### TASK INPUTS:
____
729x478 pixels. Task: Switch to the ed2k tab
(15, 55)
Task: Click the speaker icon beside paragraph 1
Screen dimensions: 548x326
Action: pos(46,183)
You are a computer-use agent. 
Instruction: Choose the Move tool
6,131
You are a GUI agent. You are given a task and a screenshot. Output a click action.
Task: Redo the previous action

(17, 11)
____
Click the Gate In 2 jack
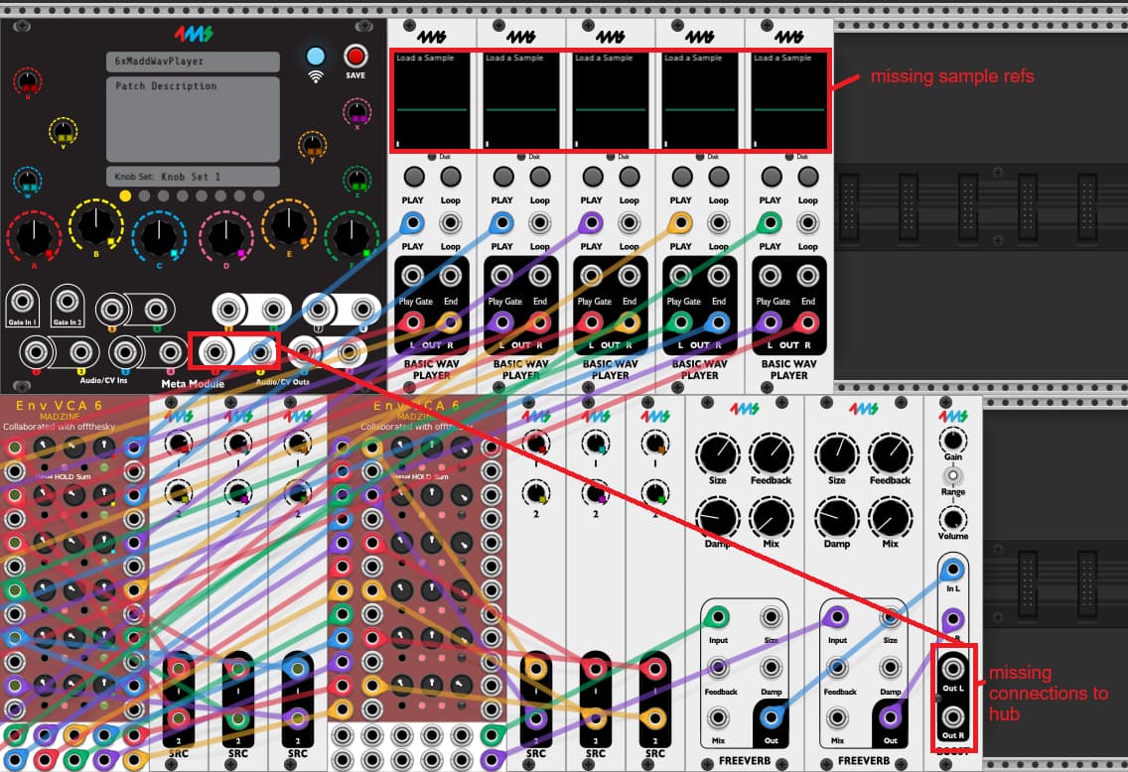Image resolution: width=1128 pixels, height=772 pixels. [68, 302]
____
Across the whole listing, show each line where the word "agent" occurs.

### PROBLEM SOLUTION:
You are a computer-use agent. 
You are a GUI agent. You are given a task and a screenshot. Output a click action.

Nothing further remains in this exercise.